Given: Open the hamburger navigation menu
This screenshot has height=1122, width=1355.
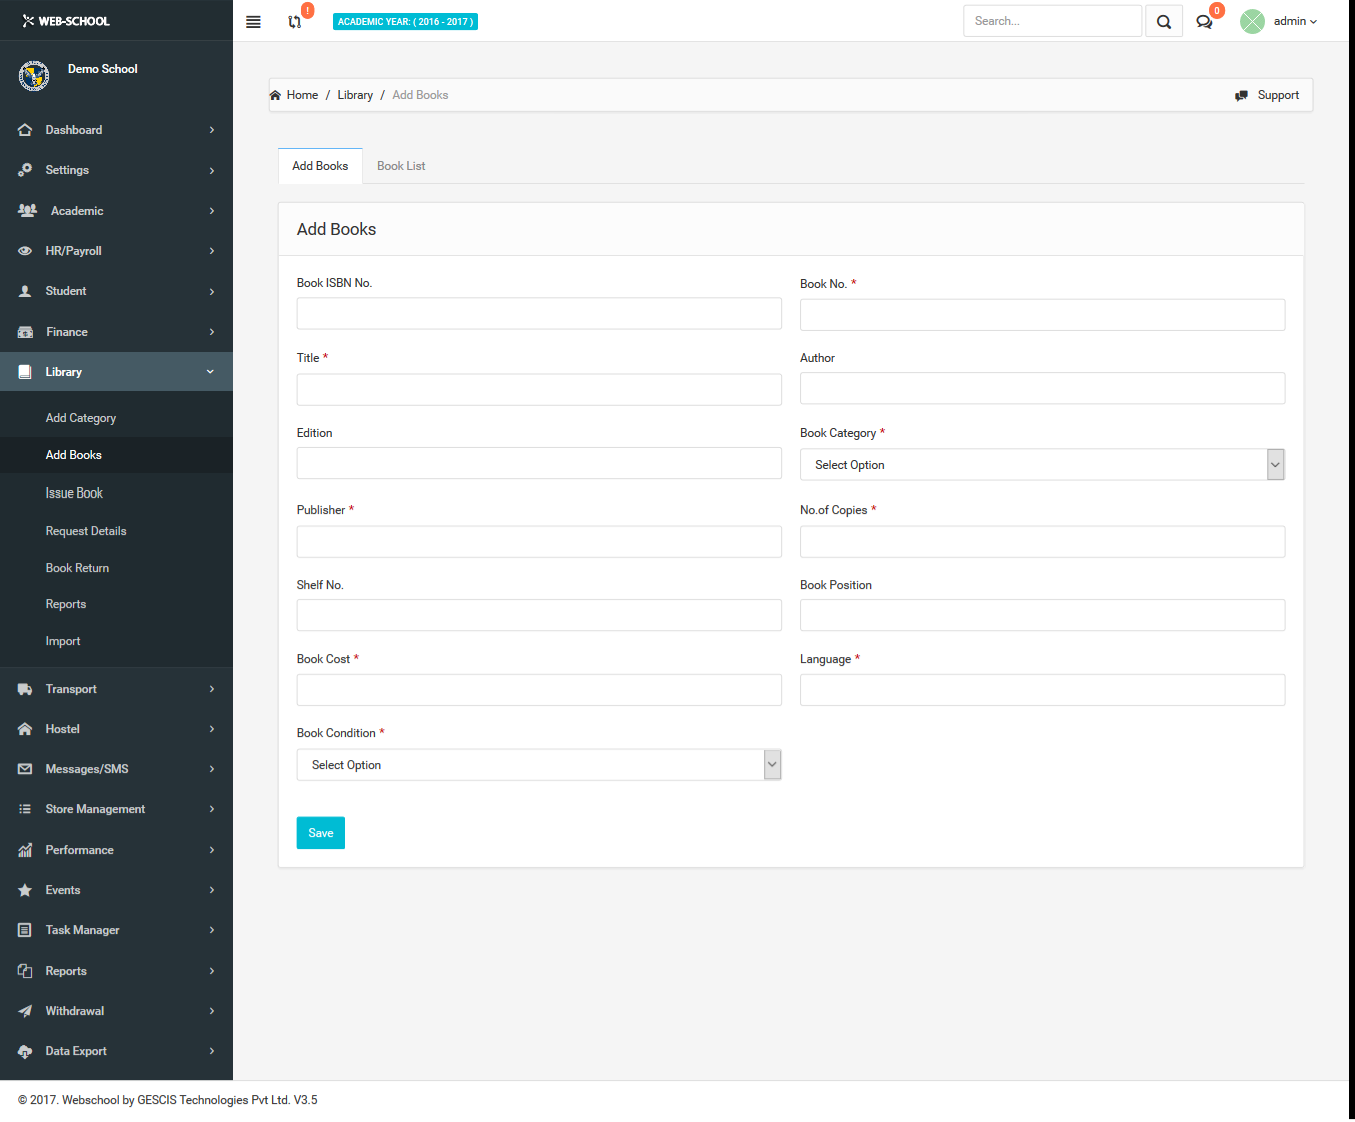Looking at the screenshot, I should 253,21.
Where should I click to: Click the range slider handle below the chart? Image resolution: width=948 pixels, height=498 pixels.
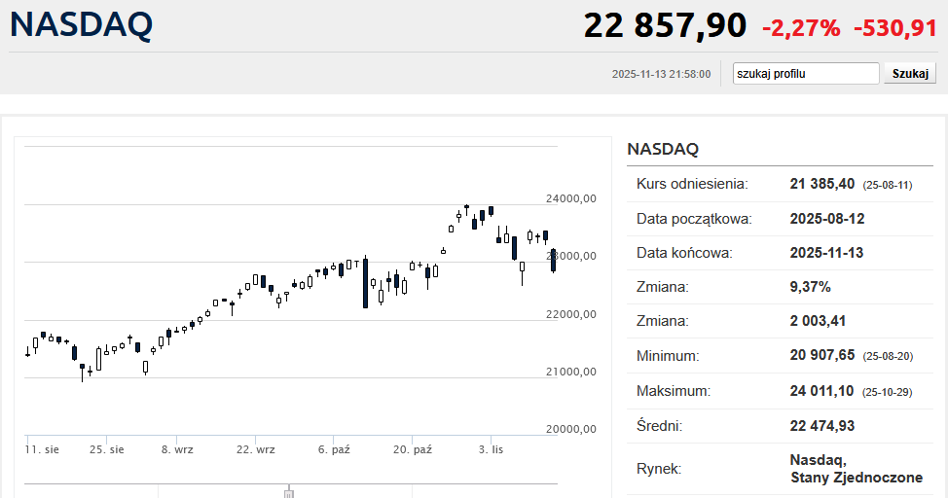click(288, 492)
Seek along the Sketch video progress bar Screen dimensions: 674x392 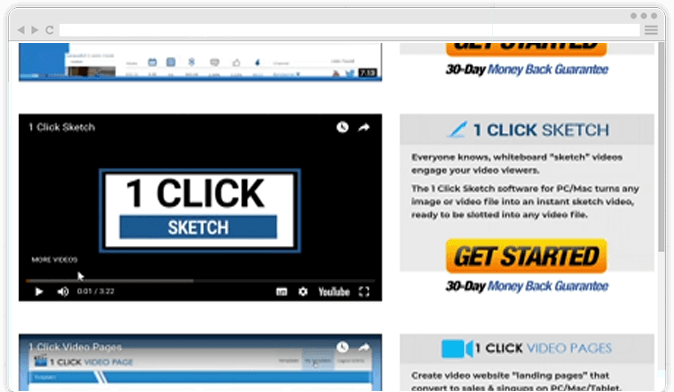coord(200,281)
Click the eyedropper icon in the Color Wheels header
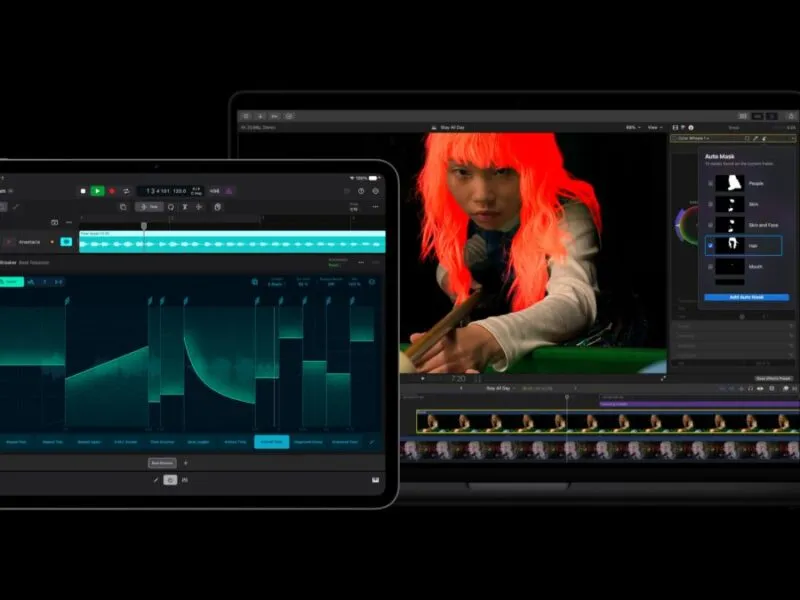The height and width of the screenshot is (600, 800). coord(756,138)
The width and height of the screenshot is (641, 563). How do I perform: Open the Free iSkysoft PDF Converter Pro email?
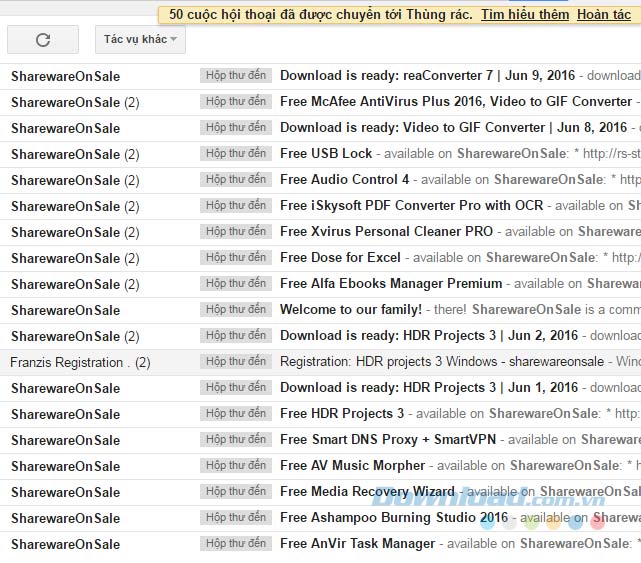(411, 206)
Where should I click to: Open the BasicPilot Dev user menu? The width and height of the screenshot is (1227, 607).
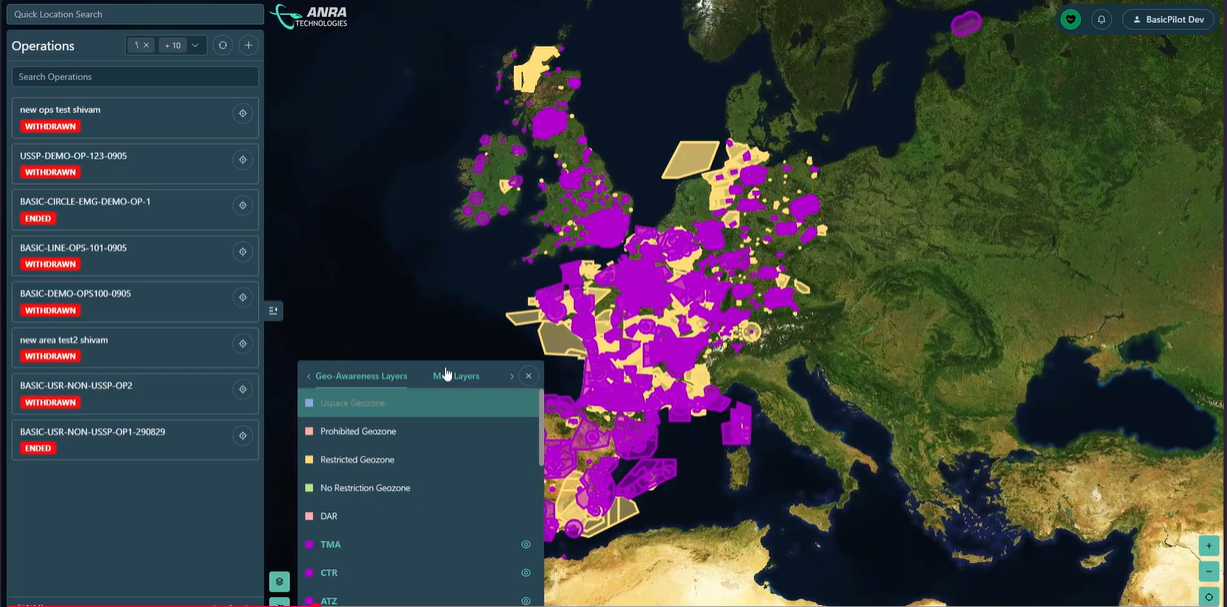(1168, 19)
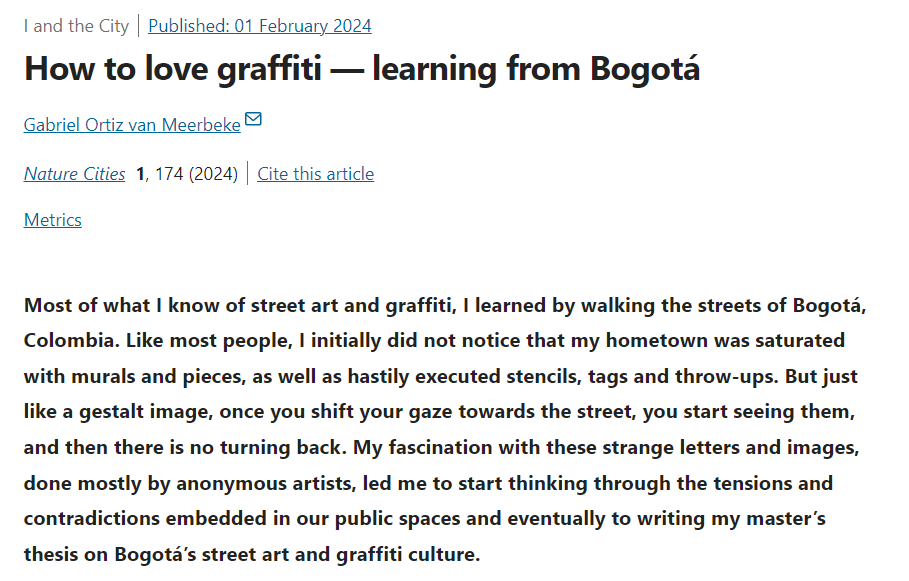Follow the Nature Cities journal link
This screenshot has width=909, height=581.
click(x=74, y=174)
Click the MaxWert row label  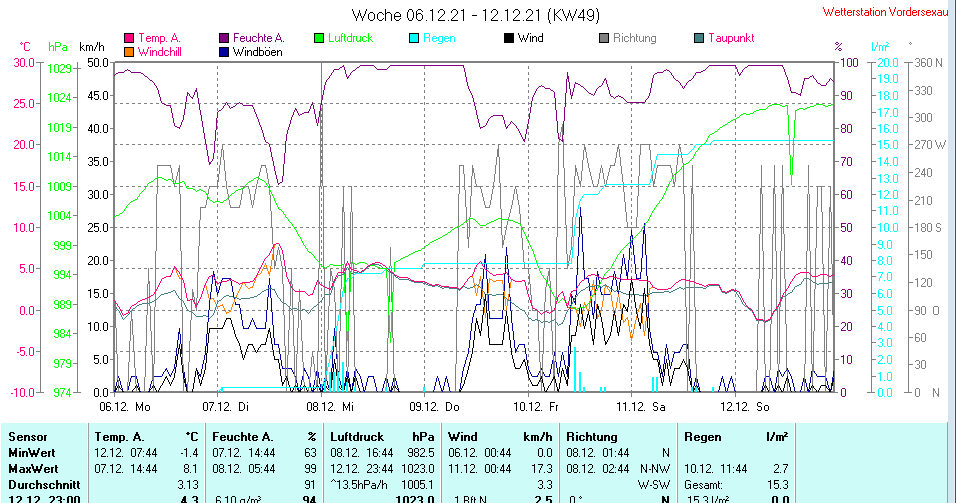click(33, 467)
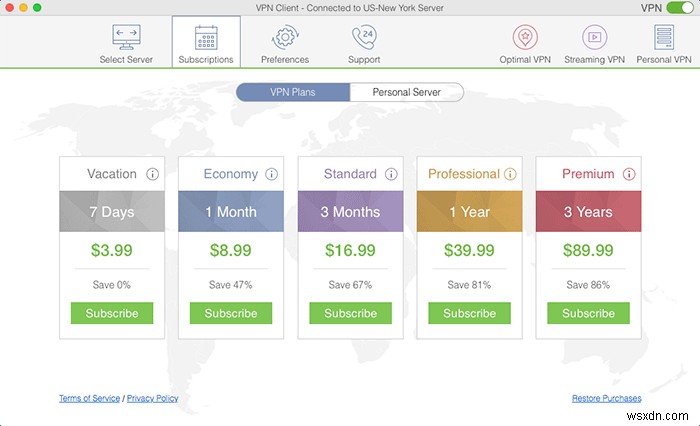Click the 3 Years Premium banner
Image resolution: width=700 pixels, height=426 pixels.
(x=588, y=212)
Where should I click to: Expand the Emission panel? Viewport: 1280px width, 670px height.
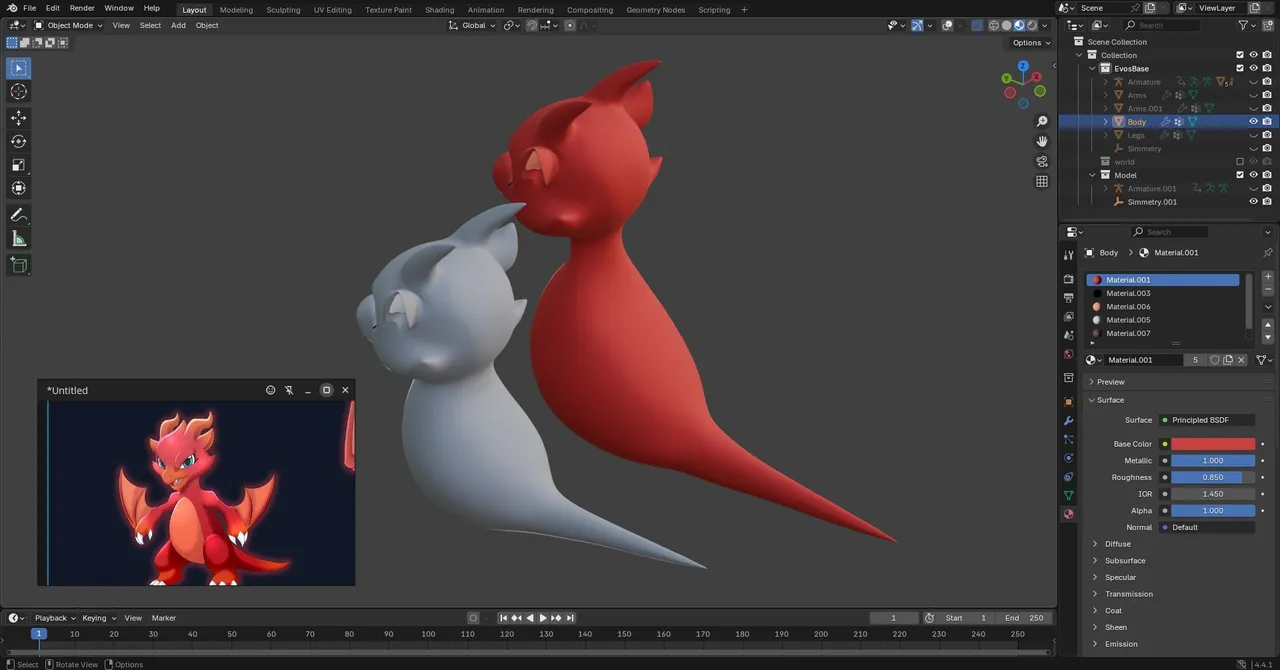(1121, 644)
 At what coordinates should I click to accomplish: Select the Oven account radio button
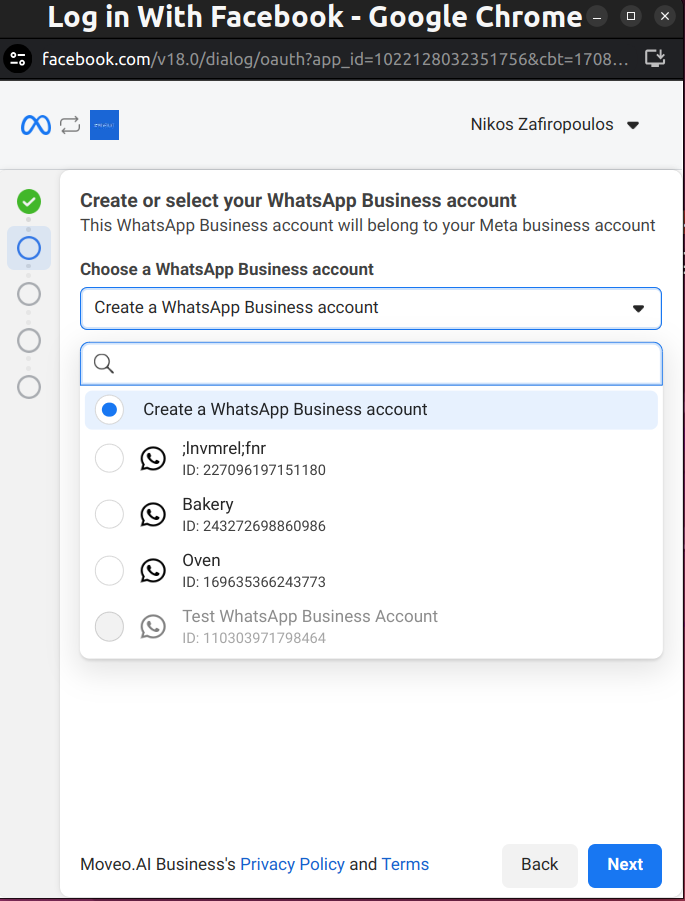tap(109, 571)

#####

- WHAT IS BEING ASKED:
The copy has to start at the line that contains "At what coordinates" and end at the last line of the material above, matching the original exactly and holding no pictures.

- ANSWER FOR THE TASK:
 At what coordinates should I click to accomplish: Select the Oven account radio button
tap(109, 571)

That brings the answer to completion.